DESCRIPTION OF THE TASK |
Copy the lines below, beginning with the one that contains "The image size is (1251, 610)." and continuing through the final line, exactly as written and with no other lines.
Start of DATA UNDER STUDY
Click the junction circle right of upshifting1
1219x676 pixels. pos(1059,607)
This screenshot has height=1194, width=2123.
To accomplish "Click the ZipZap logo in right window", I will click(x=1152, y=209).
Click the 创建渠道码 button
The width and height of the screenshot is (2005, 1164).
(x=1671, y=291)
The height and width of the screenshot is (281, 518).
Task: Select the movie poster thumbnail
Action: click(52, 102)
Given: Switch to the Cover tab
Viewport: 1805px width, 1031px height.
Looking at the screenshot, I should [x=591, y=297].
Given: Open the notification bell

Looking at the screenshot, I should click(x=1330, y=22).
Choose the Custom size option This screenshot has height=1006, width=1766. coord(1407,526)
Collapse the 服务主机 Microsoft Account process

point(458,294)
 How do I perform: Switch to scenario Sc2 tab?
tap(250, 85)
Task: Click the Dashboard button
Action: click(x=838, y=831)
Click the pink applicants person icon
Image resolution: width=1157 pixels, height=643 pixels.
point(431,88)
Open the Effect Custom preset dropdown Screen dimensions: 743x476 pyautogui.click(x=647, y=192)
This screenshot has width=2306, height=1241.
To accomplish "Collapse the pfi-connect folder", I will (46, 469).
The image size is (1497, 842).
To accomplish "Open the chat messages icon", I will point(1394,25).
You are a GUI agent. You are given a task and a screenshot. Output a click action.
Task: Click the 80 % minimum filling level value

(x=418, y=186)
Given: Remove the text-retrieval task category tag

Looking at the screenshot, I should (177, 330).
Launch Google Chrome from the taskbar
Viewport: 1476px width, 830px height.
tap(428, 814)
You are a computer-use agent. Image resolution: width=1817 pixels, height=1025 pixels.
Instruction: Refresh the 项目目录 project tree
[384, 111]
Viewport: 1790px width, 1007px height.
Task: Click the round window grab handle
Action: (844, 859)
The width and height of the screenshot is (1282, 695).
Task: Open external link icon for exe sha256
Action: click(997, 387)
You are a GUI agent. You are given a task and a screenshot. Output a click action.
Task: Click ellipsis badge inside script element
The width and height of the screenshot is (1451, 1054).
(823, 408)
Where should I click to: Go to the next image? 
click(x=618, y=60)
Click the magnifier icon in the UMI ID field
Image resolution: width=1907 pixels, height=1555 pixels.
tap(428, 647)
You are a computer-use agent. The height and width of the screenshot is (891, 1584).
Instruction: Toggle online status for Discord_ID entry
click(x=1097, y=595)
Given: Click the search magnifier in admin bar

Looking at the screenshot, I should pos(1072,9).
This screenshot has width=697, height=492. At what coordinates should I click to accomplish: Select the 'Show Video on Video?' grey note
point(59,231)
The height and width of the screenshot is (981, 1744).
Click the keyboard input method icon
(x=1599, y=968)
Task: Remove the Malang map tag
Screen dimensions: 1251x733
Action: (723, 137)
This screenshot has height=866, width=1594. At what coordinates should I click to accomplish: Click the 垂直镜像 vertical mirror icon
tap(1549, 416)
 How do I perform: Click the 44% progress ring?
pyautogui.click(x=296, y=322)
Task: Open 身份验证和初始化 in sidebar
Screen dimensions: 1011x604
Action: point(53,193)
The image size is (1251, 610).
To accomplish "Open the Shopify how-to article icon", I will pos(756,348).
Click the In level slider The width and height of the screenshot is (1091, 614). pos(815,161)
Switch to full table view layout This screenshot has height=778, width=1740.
End of DATA UNDER STUDY
RESULT OF THE EXERCISE |
The image size is (1251, 610).
To accomplish "Open the Shopify how-to article icon", I will pos(756,348).
Click the In level slider The width and height of the screenshot is (1091, 614). pos(815,161)
Switch to full table view layout This screenshot has height=778, width=1740.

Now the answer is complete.